10 Ene 2017

Felisberto Hernández

ADN Radio | Francisco Mouat

Francisco Mouat comenta en ADN la obra del escritor uruguayo.

 

No está en la primera línea de los escritores uruguayos más renombrados, como Mario Benedetti, Eduardo Galeano o Juan Carlos Onetti, pero estoy seguro de que la historia de la literatura y sobre todo la memoria de sus lectores ya lo premió con el reconocimiento de su obra. Hablo de Felisberto Hernández, uno de los escritores más originales e inclasificables de la literatura latinoamericana del siglo veinte. Felisberto además de escribir tocaba el piano, y cuando joven acompañaba en vivo en las salas de Montevideo algunas exhibiciones de cine mudo. Ese oficio lo llevó a escribir, por ejemplo, un relato inconcluso y sin título que dice así: "En una noche de otoño hacía calor húmedo y yo fui al cine. La linterna del acomodador alumbraba mis pasos y hacía brillar mis zapatos, que a cada instante estaban a punto de pisarlo. El se detenía bruscamente para ofrecerme asiento y le parecía raro que a mí me gustara sentarme tan adelante. Mientras tanto yo pensaba: él no sabe que yo tocaba el piano en los cines cuando era joven y me acostumbré a mirar la película al pie de la pantalla. Como quien dice: tomar leche al pie de la vaca".

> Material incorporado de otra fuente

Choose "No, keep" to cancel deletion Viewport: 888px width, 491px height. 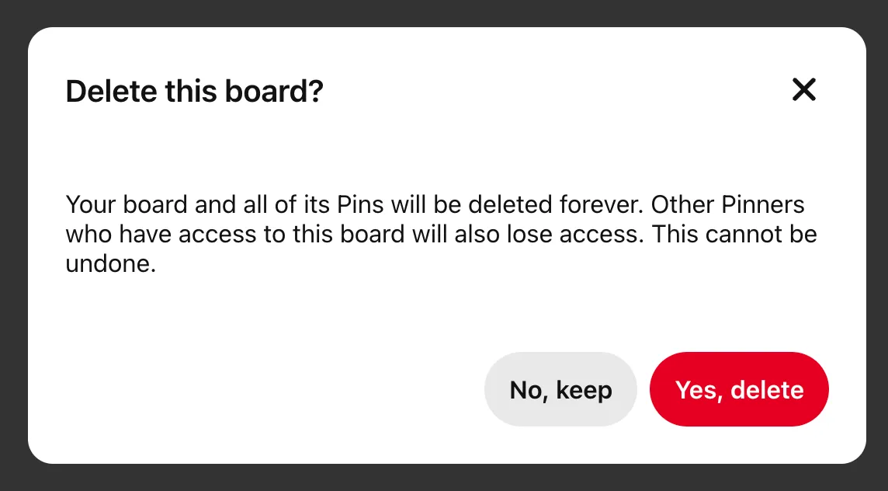[560, 389]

Descubrir hace años a Felisberto Hernández fue un hallazgo maravilloso, en una época en que era realmente difícil encontrar sus libros. Hoy su obra está disponible en librerías. Un relato suyo del primer tomo de sus Obras completas se llama "La Pelota", y cuenta una historia de infancia, cuando un niño que pudo ser él mismo tenía ocho años y vivió "una larga temporada" con su abuela en una casa pobre. Todo lo que quería entonces el niño era que la abuela le comprara una pelota de colores que vendían en el almacén, pero la abuela se resistía y alegaba que no tenía dinero. Como el muchacho la cargoseó bastante, la abuela buscó entre las telas de un baúl el género suficiente para hacerle una pelota de trapo, lo que provocó más fastidio aún al niño. El no quería la de género, él quería la de colores que vendían en el almacén. Cuando la abuela le entregó la pelota hecha con sus manos, el nieto volvió a encapricharse porque no le agradaban los movimientos de ella en el aire, ni que se llenara de tierra, ni que perdiera la forma cuando era golpeada con el pie. Finalmente, cuando el muchacho se aburrió de jugar con la pelota de trapo e insistió una vez más en que le compraran la del almacén, la abuela lo mandó a comprar dulce de membrillo: "Cuando era día de fiesta o estábamos tristes, comíamos dulce de membrillo". El niño volvió del almacén, y siguió jugando con la pelota hasta que la dejó chata como una torta. Luego fue a donde estaba la abuela y le dijo que aquello no era una pelota, sino una torta, y que si ella no le compraba la de colores del almacén él se moriría de tristeza. La abuela se echó a reír, y entonces el nieto puso su cabeza en la barriga de su abuela y se sentó en una silla que ella le arrimó y se fue quedando dormido sintiendo "la barriga como una gran pelota caliente que subía y bajaba con la respiración".

Obras completas, de Felisberto Hernández, de Editorial Cuenco de Plata.